REQUIRED ACTION 1 =
Answer these questions about the ketogenic diet study, giving each answer on its own line marked the same way:
(a) In about what share of patients is epilepsy pharmacoresistant?
(b) For how long were the cells incubated with the metabolites?
(c) What designation is given in parentheses for the murine hippocampal neurons?
REQUIRED ACTION 2 = Reproduce the part of the ketogenic diet study that begins at the words "## Key findings" and ends after the words "in ketogenic diets.".
REQUIRED ACTION 3 = Carry on writing the ketogenic diet study from the end of its last sentence.

DOCUMENT SEGMENT =
***
# Towards Simplification of Ketogenic Diet in Epilepsy: Effect of Caprylic (C8) and Capric (C10) Acid on the Mitochondrial Respiratory Chain in Murine Hippocampal Neurons In Vitro

**Authors:** Miriam Rebekka Rühling, Hans Hartmann, Anibh Martin Das

PMC · DOI: 10.3390/nu18020216 · 2026-01-09

## TL;DR

This study explores how specific fatty acids in a ketogenic diet may enhance energy production in brain cells, potentially helping treat epilepsy.

## Contribution

The study identifies caprylic (C8) and capric (C10) acids as mitochondrial activators in hippocampal neurons, offering a simplified approach to ketogenic diets for epilepsy.

## Key findings

- C8 and C10 fatty acids significantly increased mitochondrial respiratory chain enzyme activities in murine hippocampal neurons.
- The effect of C8 and C10 on mitochondrial function was comparable to that of ß-hydroxybutyrate, a key ketone body in ketogenic diets.
- Incubation with C8 and C10 also increased citrate synthase activity, indicating higher mitochondrial content.

## Abstract

Background: Pharmacotherapy is the therapeutic mainstay in epilepsy, but in about 30% of patients, the epilepsy is pharmacoresistant. A ketogenic diet (KD) is an alternative therapeutic option. The mechanisms underlying the anti-seizure effect of KD are not fully understood. An enhanced energy metabolism may have a protective effect; C8 and C10 fatty acids were previously shown to activate mitochondrial function in vitro. In the present study, we investigated whether ß-hydroxybutyrate (HOB), C8, C10 or a combination of C8 and C10 fatty acids, which all increase under KD, could activate mitochondrial respiratory chain enzymes in murine hippocampal neurons (HT22). Methods: Cells were incubated for one week in the presence of the different metabolites. Respiratory chain enzyme activities as well as citrate synthase as a mitochondrial marker enzyme were determined spectrophotometrically in these cells. We observed that enzyme activities of complexes I and III, II and III, and IV (cytochrome c-oxidase) and V (ATP synthase) significantly increased in response to incubation with C8 and C10 fatty acids and a combination of both. Results: This activation of the respiratory chain enzymes was not inferior to an incubation with HOB, the key metabolite in KD. The activity of the mitochondrial marker enzyme citrate synthase increased under incubation with the fatty acids, showing that the mitochondrial content increased. Conclusions: In murine hippocampal cells, C8, C10 and combined C8 and C10 fatty acids led to variable increases in activities of mitochondrial respiratory chain enzymes and citrate synthase. This indicates that both C8 and C10 fatty acids may be important for the antiepileptic effect of KD, as they enhance energy production.
***
SUPPLIED RECORDS =

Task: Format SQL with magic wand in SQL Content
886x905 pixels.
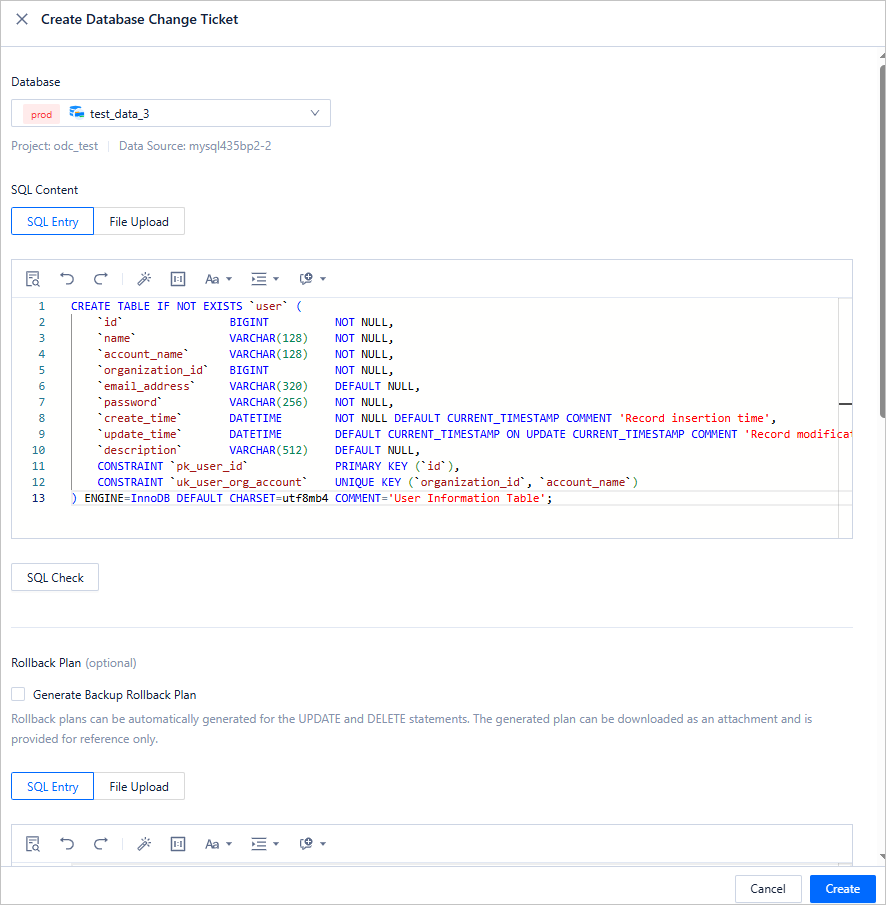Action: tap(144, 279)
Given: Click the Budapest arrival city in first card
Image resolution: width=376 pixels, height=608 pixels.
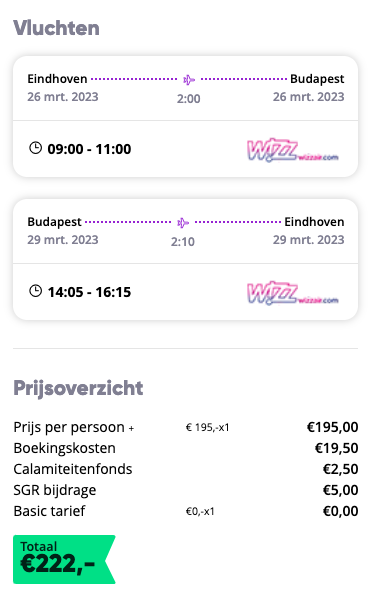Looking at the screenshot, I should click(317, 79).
***
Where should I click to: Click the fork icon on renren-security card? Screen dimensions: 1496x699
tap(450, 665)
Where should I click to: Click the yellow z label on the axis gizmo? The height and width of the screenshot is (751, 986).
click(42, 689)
***
EXERCISE RESPONSE 1 =
(a) About 30%
(b) One week
(c) HT22

EXERCISE RESPONSE 2 =
## Key findings

- C8 and C10 fatty acids significantly increased mitochondrial respiratory chain enzyme activities in murine hippocampal neurons.
- The effect of C8 and C10 on mitochondrial function was comparable to that of ß-hydroxybutyrate, a key ketone body in ketogenic diets.

EXERCISE RESPONSE 3 =
## Linked entities

- **Chemicals:** caprylic acid (PubChem CID 379), capric acid (PubChem CID 2969)
- **Diseases:** epilepsy (MONDO:0005027)
- **Species:** Mus musculus (taxon 10090)

## Full-text entities

- **Genes:** Cs (citrate synthase) [NCBI Gene 12974] {aka 2610511A05Rik, 9030605P22Rik, Ahl4, Cis}
- **Diseases:** seizure (MESH:D012640), Epilepsy (MESH:D004827)
- **Chemicals:** fatty acids (MESH:D005227), C8 and C10 fatty acids (-)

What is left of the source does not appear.